Another strategy for producing intracellular antibodies in the bacterial cytosol is the use of E. coli mutants that have mutations that change the redox state of proteins in the cytoplasm from reducing to oxidizing. This produces scFvs that are folded and partially and/or fully oxidized in the E. coli cytoplasm (He et al, 1995; Jurado P., et al., 2002).
Two groups that used the yeast-two-hybrid (Y2H) system as an in vivo screen for scFv binding to antigen from scFv libraries compiled sequences for their soluble clones.
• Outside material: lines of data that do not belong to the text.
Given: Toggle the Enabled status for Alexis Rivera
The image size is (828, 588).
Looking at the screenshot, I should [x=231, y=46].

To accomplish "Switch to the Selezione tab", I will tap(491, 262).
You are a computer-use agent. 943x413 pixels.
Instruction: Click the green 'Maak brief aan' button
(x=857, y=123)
The first group (Tse et al., 2002) found that the VH3 Glade was paired with clades VLκ 1 and 4. By aligning multiple soluble scFvs they compiled a consensus for soluble VL and VH genes that almost exactly matched the family consensus compiled for the Morphosys HuCAL™ library for families VH3 and VLκ1 (Knappik et al., 2000). The second group using Y2H reported in WO 03/097697 that their soluble scFvs were either sequences most closely related to members of the VH3, VH1a or VH1b clades combined with sequences most closely related to members of the VLκ1 or VLλ1 or VLλ3 clades. However, their optimal configuration was VLλ3 paired with VH1b. Crucial to note, however, is that none of the sequences reported were exact matches to the translation of the germline sequence of the nearest homologous immunoglobulin gene, with multiple mutations throughout the sequence. This was presumably due to the use by both groups of pre-screened phage libraries to enrich for antigen binding clones before the limiting step of yeast transformation. However, this implies that one, or more, of the mutations in each gene may be conferring a stabilizing effect on scFv folding in the cytoplasm.
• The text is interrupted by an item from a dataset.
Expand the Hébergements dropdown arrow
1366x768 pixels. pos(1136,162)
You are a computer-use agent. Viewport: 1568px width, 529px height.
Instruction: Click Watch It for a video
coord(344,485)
To date, there have been no published reports of an intracellular antibody that has an exact identity to the human germline amino acid sequence of the corresponding VL and VH genes. Such an antibody would be an advantageous scaffold for building diversification because it would allow a high yield from cytoplasmic expression, would provide higher stability in oxidized form, would provide greater structural stability ensuring greater tolerance of loop diversification, and would comprise a completely native sequence resulting in lowered patient rejection from production of a full antibody.
We report here the application of a protein display method previously described in WO 2011/075761 to the screening of a human scFv library and the isolation of soluble scFv genes that have identical framework regions to the human germline sequence. Furthermore, we demonstrate remarkable thermostability and tolerance of CDR3 grafting onto the scFv scaffold.